▸ Excerpted text:
:::::
Like so many, I'm spending my time this season in the retail vortex. When I heard that a local gourmet cooking chain store in the mall was hiring for the holidays, I applied on a whim. Working retail, for me an unexplored frontier, seemed like a lark--I'd spend time among the jolly holiday throngs and get some money in my pocket.
Ah, money. My naïveté was first stripped from me when I heard back from the store about my application and was told the wage. (Let's just say I made more as a laborer in a cornfield one summer.) I took this job anyway, because what I was after wasn't a fortune, but a chance to rub shoulders with cheerful throngs of humanity as we all relished the joyful spirit of the season. It's a wonderful life, and all that.
Anyone who believes that the holidays are about "peace" and "goodwill" need only get as far as the mall parking lot to be disabused of that notion. Holiday-crazed shoppers, fueled by double-shot-skinny-lattes and their kids' Ritalin, turn the already poorly planned lot into a battlefield. Five minutes of scrambling for parking bludgeoned to death any faith I had in human nature. I have this old-fashioned idea that anyone willing to commit vehicular manslaughter for a spot in front of Sears is a total craphead. I'm talking to you, Impatient Woman who whipped around me, heedless of the twenty cars in front of and behind us, careening your SUV where there's no lane and barely missing my bumper just to steal a freshly vacated parking spot. When you actually raised your arms in a celebratory cheer, I was the driver who, unable to contain herself, punched the horn in an outraged serenade. So lady, if you are reading this, I'd just like to say: you suck.
:::::
▸ Material provided:
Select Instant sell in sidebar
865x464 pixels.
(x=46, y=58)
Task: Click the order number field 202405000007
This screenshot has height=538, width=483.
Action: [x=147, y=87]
:::::
▸ What you will do:
**A.** Could you transcribe the passage of the essay about working holiday retail that opens with the words containing "Like so many, I'm" and closes with "in my pocket."?
**B.** Can you pick up the essay about working holiday retail after its last sentence and keep it going?
These records come from a different source than the essay about working holiday retail.

▸ Task-by-task outputs:
**A.**
Like so many, I'm spending my time this season in the retail vortex. When I heard that a local gourmet cooking chain store in the mall was hiring for the holidays, I applied on a whim. Working retail, for me an unexplored frontier, seemed like a lark--I'd spend time among the jolly holiday throngs and get some money in my pocket.

**B.**
Having survived the parking lot, there are the folks inside the mall. It doesn't take long during the holiday shopping imbroglio to learn that people are insane. At a slightly chichi cooking store where people pay $21.93 per pound for handcrafted marshmallows, the rule is smile smile smile, no matter what. And we get all types. I waited on a woman who came in with her much older man to buy a black apron. "This is my Christmas costume," she told me with a giggle. I took it to mean that she did a lot of cooking this time of year, until she added, "Just this apron and a pair of black heels. See?" She exhibited one stiletto-ed foot for me while the man leered. I just smiled. Or there was the guy who, reeking of pot, spoke at a turtle's pace and couldn't find the measuring cups he came in to buy. Another customer, after taking advantage of the store's complimentary gift-wrapping service, forced the gift wrapper to unwrap the package, insisting that the contents were too light to be what she'd bought. She was wrong, but oh well. We smile until it hurts.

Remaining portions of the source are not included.